From the entries, filter out every line that lacks "Panduan" and copy the rest.

═════ MATERIAL FOR THIS TASK

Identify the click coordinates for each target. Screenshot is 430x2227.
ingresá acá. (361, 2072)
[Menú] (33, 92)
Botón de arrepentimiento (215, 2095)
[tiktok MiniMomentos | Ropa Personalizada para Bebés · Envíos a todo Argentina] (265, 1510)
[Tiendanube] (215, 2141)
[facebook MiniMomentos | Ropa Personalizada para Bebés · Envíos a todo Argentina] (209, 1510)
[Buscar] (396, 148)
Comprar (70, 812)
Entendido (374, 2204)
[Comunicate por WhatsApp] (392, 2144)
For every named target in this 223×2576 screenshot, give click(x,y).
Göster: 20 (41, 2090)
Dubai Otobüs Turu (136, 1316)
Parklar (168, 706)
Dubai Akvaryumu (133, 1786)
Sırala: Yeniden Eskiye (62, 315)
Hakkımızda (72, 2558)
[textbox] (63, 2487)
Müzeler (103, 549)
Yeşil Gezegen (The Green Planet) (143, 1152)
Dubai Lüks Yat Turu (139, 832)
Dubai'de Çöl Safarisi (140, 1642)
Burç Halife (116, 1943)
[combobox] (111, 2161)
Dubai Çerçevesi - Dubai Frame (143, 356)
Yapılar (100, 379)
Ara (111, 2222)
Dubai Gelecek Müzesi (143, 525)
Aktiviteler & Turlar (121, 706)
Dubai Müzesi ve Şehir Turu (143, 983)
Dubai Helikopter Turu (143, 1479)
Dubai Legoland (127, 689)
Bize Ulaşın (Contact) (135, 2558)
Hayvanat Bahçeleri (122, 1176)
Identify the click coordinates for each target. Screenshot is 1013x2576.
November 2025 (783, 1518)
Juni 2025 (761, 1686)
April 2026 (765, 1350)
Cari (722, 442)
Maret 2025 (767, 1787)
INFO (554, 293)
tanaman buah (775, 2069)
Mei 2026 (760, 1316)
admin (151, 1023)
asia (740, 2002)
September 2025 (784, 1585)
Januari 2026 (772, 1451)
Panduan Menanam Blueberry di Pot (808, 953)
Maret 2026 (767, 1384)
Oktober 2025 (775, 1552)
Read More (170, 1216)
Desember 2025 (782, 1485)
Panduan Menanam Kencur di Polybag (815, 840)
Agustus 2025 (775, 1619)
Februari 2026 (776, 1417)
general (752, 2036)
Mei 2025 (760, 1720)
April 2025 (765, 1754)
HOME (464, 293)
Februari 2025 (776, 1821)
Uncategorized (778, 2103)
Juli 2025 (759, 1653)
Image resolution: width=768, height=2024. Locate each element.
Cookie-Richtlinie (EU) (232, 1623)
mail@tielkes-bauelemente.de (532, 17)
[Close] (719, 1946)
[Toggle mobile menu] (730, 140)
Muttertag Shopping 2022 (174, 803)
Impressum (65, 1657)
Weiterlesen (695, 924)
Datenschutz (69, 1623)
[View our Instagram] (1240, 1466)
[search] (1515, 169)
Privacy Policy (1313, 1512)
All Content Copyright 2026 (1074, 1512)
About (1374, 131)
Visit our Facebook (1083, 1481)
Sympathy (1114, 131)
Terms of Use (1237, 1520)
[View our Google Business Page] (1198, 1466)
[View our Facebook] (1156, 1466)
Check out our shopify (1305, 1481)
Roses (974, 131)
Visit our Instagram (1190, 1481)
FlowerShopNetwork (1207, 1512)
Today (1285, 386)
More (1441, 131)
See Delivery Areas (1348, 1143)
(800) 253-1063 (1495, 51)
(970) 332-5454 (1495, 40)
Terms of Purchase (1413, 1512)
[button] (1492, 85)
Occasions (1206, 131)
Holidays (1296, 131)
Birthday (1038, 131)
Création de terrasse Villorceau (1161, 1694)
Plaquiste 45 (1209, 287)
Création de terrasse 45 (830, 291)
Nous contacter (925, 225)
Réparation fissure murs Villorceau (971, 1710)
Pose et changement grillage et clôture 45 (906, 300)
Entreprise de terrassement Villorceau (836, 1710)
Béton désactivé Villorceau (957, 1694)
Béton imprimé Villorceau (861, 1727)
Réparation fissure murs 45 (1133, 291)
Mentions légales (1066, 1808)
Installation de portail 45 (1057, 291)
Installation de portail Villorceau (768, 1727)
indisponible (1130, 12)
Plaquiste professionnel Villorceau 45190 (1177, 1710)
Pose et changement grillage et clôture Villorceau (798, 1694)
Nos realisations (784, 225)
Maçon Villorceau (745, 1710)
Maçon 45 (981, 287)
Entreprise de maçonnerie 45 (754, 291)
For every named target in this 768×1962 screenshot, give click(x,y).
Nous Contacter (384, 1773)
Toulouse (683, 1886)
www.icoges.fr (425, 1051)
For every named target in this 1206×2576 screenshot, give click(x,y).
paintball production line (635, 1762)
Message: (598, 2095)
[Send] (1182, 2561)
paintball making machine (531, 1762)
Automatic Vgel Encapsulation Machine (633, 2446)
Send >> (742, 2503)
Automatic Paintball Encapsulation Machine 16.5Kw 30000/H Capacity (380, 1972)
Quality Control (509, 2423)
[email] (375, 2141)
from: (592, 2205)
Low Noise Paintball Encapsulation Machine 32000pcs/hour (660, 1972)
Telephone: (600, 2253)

══════════

COMPLETED TASK>
Panduan Menanam Blueberry di Pot (808, 953)
Panduan Menanam Kencur di Polybag (815, 840)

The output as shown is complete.